Omicidi in massa: come i nostri media creano nuovi colpevoli
Finora non ho mai commentato le notizie pubblicate dalla stampa. Oggi lo faccio, perché ogni volta che ne parlo mi infastidisco sempre di più. Dopo la strage di Monaco, i media sono di nuovo impegnati a ricercare le ragioni di tali atti. Gli esperti vengono intervistati e i giornalisti elaborano le loro teorie. È colpa dei videogiochi? La migrazione? Un'incomprensione della mascolinità, come scrive Bettina Weber nella Sonntagszeitung? E cosa si dovrebbe fare? Più polizia? Più educazione nelle scuole? L'unica cosa di cui non si parla nei media: Sono i media stessi che contribuiscono in modo significativo alle violenze.
Mentre nuovi dettagli del reato e del contesto vengono riportati in dettaglio e milioni di persone scuotono la testa, alcuni si sentono ispirati. Per loro gli autori sono modelli da emulare.
Mentre tutti noi scuotiamo la testa quando leggiamo i resoconti dei giornali, un adolescente che è stato vittima di bullismo per anni è seduto nell'appartamento di qualcuno. Forse ha accarezzato l'idea di togliersi la vita e all'improvviso vede l'opportunità di vendicarsi e taglia il giornale.
Scuotiamo la testa di fronte ai dettagli. Ma alcuni si sentono ispirati da essi.
In un altro appartamento siede un narcisista frustrato.

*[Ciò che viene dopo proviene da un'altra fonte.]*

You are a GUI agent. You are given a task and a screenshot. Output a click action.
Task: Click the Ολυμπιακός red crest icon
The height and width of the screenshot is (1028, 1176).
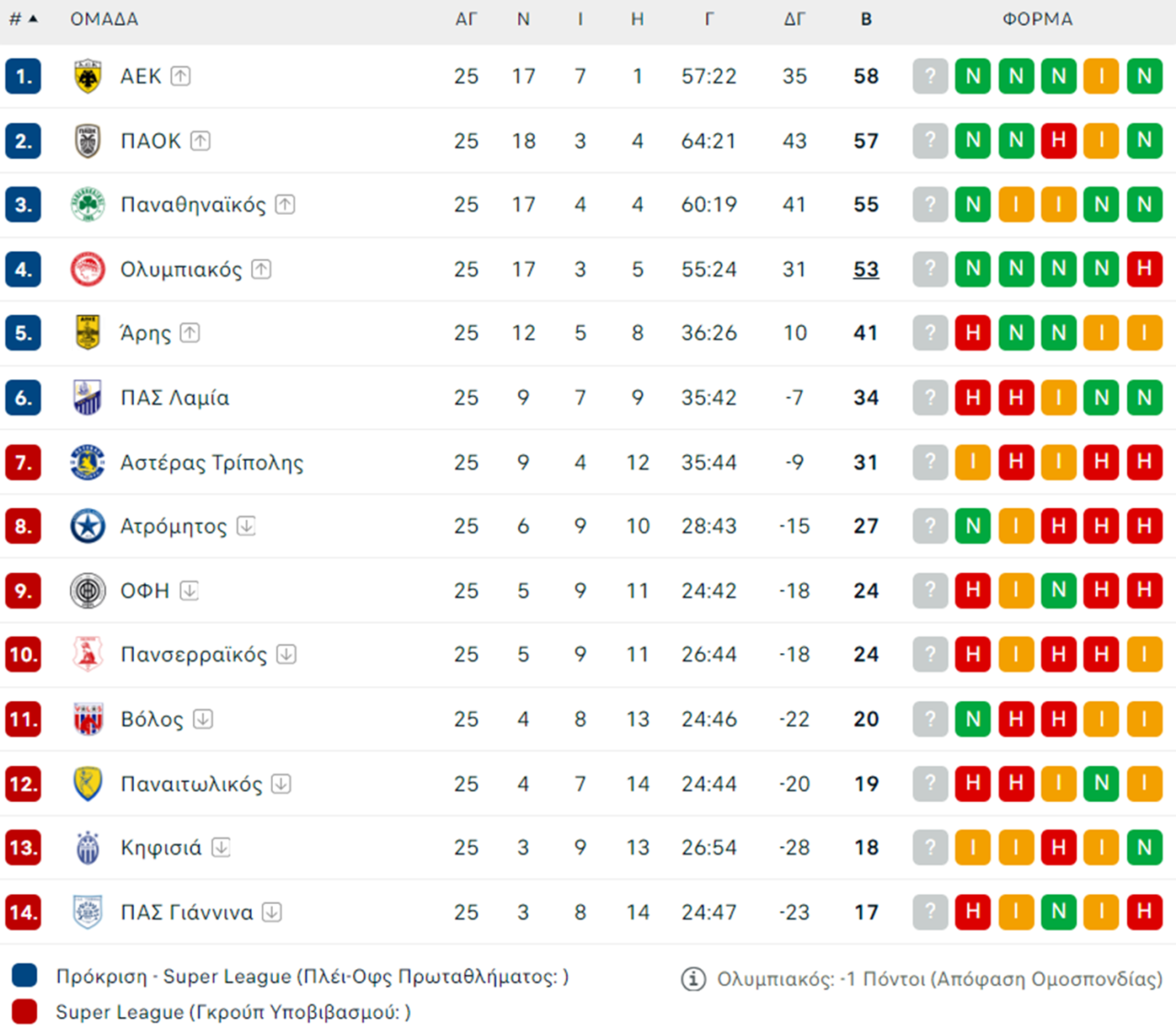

Un signor nessuno che vorrebbe essere qualcuno e vede l'opportunità di diventare famoso o di diffondere il suo «messaggio». Forse si vede già sulla prima pagina dei giornali. Inizia a pensarci e a fare progetti vaghi.
Quasi tutti gli autori di reati hanno qualcosa in comune: prima di commettere i loro reati, hanno studiato a lungo e intensamente i resoconti dei media su altri autori di reati. Hanno lasciato che questo li incoraggiasse nei loro piani e si sono identificati con gli autori.
Breivik, che ha ucciso 77 persone esattamente cinque anni prima dell'attentato di Monaco, ha un suo fan club. Dopo il suo crimine ha ricevuto lettere di ammiratori e proposte di matrimonio.
Il bullismo, i giochi per computer e simili esistevano già prima del massacro alla Columbine High School. Ma è solo dopo questa prima follia omicida in una scuola e i rapporti dettagliati su di essa che i reati sono diventati più frequenti. Gli imitatori sono stati trovati in tutto il mondo.
Eric Harris, uno dei due autori, ha scritto prima del crimine: «Avremo dei successori perché siamo così dannatamente divini». Sapeva di poter contare sulla stampa.
I suicidi diventano più frequenti quando i media ne parlano. Si tratta del cosiddetto effetto Werther.
La ricerca psicologica ha ripetutamente dimostrato che i suicidi aumentano quando vengono riportati dai media. Questo fenomeno è noto come effetto Werther. Il nome risale al romanzo di Goethe «I dolori del giovane Werther». Un libro che dopo la sua pubblicazione ha scatenato un'ondata di suicidi che assomigliavano al suicidio del protagonista di Goethe. Diverse analisi dei rapporti sui suicidi delle celebrità sono state in grado di dimostrare gli effetti di Werther. Anche il film «Morte di uno scolaro», che in realtà doveva essere un film educativo sul tema del suicidio, ha portato a un aumento significativo dei suicidi in entrambe le trasmissioni. Il fatto che le persone che si sono uccise si siano identificate con il protagonista del film può essere stabilito anche dal fatto che erano persone di età simile e si sono suicidate nello stesso modo.
Sono quasi certo che un fenomeno simile potrebbe essere identificato nel caso delle stragi, anche se è difficile da studiare scientificamente a causa del basso numero di casi. In questo caso, potremmo parlare di effetto Columbine.
Cari giornalisti, sappiate che non esiste solo la libertà di stampa, ma anche la responsabilità della stampa. Nei vostri reportage, tenete conto anche di coloro che siedono a casa davanti al PC e cercano notizie su persone che si sono scatenate, le salvano, si sentono ispirati e incoraggiati da esse. Non alimentate inutilmente queste persone.